If these posts DO make you question negative beliefs about yourself, or help you to stop being lead astray by media reports, or feel less scared about the “obesity crisis,” then I’m very pleased! I’d like to hear from you about your feelings – if you feel more uncertain about what you’re doing after reading this, empowered, overwhelmed, whatever.
Parents’ health food fads ‘make children ill’
by FIONA MACRAE, Daily Mail
09:02am 14th October 2005
Children pushed into health fixations by parents Diet-obsessed parents are bringing up children with a dangerous fixation with healthy eating, experts have warned. Youngsters are being pushed into eating only the ‘purest’ foods, creating eating disorders in children as young as nine. Eating disorder expert Dr Steve Bratman said a growing number of youngsters are eating such a limited amount of sugar, fat, salt and artificial additives that they are in danger of seriously damaging their health.

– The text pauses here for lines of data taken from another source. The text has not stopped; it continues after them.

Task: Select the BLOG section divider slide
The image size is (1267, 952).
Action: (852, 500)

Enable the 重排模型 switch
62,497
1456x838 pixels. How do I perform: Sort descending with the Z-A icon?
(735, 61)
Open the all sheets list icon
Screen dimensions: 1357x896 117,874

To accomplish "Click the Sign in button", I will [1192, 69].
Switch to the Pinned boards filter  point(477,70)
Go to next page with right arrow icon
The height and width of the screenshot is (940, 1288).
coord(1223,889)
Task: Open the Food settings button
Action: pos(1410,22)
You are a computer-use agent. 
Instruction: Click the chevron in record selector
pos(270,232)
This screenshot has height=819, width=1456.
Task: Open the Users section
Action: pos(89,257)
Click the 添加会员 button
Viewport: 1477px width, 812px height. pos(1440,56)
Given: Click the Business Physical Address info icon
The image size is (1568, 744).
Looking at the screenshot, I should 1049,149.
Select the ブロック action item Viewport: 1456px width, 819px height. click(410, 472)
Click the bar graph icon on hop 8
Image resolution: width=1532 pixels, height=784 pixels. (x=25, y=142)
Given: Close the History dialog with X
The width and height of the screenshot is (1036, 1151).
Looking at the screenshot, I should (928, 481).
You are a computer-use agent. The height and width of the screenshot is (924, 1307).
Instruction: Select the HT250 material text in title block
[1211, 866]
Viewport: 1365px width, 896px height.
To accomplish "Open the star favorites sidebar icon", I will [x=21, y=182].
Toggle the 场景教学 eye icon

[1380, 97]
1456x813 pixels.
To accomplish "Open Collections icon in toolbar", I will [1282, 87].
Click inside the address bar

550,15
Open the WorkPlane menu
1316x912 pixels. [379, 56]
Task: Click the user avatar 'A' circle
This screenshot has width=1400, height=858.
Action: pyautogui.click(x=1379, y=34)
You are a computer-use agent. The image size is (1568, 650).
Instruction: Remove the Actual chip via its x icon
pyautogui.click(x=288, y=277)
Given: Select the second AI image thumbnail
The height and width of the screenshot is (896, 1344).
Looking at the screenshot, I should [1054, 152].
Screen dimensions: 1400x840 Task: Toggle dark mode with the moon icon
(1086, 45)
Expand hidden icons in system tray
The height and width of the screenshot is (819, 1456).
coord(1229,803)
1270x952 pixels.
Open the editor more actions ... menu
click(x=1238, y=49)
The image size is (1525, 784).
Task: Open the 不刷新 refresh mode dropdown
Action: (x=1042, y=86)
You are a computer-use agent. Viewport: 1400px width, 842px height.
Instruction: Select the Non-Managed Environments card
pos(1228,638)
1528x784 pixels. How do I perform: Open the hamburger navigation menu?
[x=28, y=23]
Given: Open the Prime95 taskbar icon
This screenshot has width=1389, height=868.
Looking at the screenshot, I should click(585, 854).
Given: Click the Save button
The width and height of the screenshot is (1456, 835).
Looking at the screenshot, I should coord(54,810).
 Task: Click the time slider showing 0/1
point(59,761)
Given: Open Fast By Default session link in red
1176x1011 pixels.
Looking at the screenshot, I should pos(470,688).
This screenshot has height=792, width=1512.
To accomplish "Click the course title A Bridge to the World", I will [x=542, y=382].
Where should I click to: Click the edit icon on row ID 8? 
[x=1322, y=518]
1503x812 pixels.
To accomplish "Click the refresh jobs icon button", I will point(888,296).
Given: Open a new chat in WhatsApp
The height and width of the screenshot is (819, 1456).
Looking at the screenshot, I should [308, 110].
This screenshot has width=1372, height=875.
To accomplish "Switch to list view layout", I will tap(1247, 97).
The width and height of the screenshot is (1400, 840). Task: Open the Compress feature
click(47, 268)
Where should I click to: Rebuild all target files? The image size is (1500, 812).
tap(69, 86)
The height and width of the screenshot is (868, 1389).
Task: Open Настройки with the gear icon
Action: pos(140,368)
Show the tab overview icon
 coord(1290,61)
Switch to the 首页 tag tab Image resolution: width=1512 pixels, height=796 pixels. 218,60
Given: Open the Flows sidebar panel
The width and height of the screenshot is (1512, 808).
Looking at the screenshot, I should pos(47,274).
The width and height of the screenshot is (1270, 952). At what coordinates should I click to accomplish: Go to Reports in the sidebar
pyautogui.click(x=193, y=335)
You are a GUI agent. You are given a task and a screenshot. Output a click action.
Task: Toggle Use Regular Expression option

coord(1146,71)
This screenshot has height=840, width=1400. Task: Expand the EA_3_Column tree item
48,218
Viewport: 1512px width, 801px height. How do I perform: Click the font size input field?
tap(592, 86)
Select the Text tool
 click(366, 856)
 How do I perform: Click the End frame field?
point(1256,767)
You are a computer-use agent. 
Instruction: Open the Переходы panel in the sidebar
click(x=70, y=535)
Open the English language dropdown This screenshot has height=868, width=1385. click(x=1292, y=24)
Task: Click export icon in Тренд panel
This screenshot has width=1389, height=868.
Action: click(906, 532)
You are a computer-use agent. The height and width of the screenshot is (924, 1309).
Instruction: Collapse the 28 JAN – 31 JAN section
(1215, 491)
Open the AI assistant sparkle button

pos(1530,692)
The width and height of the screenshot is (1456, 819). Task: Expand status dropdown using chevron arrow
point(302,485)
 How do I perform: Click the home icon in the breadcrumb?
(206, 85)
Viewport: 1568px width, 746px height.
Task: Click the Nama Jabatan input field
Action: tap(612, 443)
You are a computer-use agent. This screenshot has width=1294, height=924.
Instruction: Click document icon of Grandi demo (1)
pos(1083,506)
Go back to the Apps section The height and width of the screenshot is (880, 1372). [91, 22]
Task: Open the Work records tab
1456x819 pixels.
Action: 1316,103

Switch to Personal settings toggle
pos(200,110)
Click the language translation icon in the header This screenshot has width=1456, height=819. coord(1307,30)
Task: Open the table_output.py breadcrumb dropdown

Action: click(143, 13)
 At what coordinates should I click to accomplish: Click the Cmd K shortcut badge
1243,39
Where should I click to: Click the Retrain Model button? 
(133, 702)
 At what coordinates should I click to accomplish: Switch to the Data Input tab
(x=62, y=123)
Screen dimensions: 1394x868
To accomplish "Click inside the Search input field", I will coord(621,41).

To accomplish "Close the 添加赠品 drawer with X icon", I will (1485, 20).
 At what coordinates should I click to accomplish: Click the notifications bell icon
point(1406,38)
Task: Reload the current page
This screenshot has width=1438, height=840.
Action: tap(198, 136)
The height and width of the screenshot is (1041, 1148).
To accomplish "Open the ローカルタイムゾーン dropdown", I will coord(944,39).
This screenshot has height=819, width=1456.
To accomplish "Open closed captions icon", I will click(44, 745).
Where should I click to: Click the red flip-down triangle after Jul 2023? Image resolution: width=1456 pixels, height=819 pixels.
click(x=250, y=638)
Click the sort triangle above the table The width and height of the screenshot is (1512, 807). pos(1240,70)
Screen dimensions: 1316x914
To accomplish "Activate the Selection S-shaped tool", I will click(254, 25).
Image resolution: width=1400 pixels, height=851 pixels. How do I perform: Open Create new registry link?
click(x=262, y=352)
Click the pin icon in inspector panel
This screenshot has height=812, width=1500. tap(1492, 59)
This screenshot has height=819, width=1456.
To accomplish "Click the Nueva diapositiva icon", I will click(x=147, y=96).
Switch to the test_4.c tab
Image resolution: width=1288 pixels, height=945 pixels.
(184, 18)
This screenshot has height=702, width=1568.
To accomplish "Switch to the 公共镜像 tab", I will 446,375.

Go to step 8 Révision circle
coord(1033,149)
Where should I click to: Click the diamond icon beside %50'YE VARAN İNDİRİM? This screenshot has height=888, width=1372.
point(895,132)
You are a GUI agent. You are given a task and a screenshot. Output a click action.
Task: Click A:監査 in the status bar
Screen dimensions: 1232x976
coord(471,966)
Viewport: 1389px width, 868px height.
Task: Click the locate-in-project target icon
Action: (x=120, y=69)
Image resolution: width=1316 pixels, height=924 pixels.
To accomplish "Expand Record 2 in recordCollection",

Slavishly following such a strict diet, deficient in vital nutrients and vitamins, can lead to stomach upsets, headaches, skin problems and irritable bowel syndrome. In the most severe cases, sufferers can end up starving themselves to death. Last year, Dr Bratman, who coined the term orthorexia, warned that British adults were suffering from the condition.
Now, the Colorado-based doctor, who runs an orthorexia website, has revealed he is receiving growing numbers of e-mails from British children He believes many of the youngsters are picking up their fixation from their health-obsessed parents. Dr Bratman told The Big Issue Magazine: “Sometimes it is clearly a parent who has given them the idea but at other times it is the culture at large. “I get a lot of e-mails from kids in the UK and the level of writing in these e-mails frequently astonishes me. Some of them are terribly painful to read.
“The youngest was nine but the most painful was written by a 12-year-old. Generally they contact me without their parents’ knowledge. “Interest in healthy food as opposed to a healthy or attractive weight creates an overreaction. The most important message is that extremes are unhealthy.” He added that orthorexia is different to anorexia, in which victims are desperate to lose weight no matter how thin they become. “Like other eating disorders, the issue is with obsession,” he said. “But what is unusual about orthorexia is that it is an obsession about improving your health.”
Dietary experts believe an obsession-with diet in wider society – exemplified by the popularity of TV series such as Fat Families and You Are What You Eat – is at the heart of the problem. Deanne Jade, of the National Eating Disorders Centre, said: “There is a lot of anxiety about weight and the drip-feed of messages about foods and health may mean children develop a distorted relationship with food and later develop an orthorexic way of eating.”We are living in the kind of society where we are asked to take control of ourselves – diet is always being evaluated due to this pressure. “I think children now are growing up very much at risk of orthorexia.”